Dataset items

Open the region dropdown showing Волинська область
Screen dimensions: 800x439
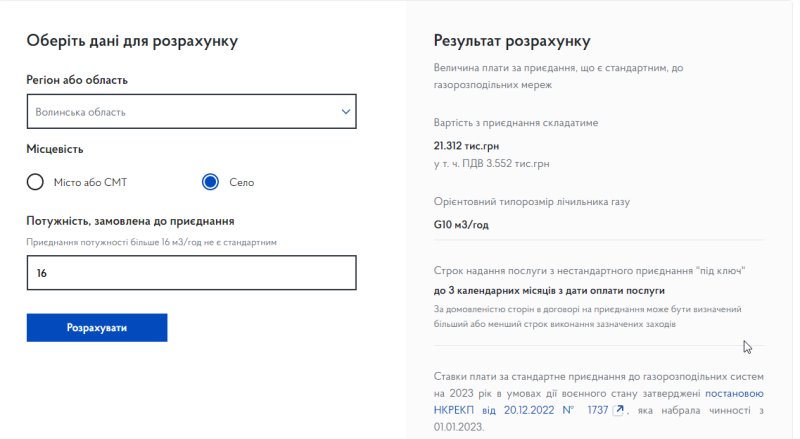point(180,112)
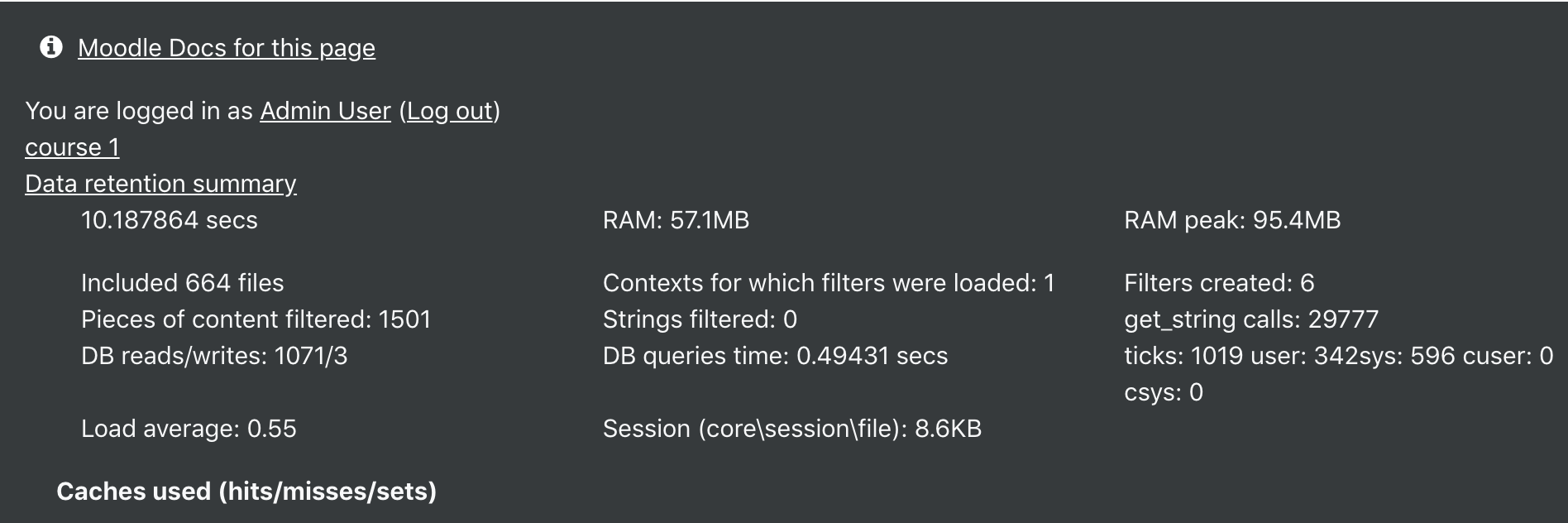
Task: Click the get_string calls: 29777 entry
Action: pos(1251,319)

Task directions: Reproduce every one of the rows above word for word, leaving the pictures out.

Answer for the task:
Open the region dropdown showing Волинська область
Screen dimensions: 800x439
point(180,112)
Task: Click the get_string calls: 29777 entry
Action: pos(1251,319)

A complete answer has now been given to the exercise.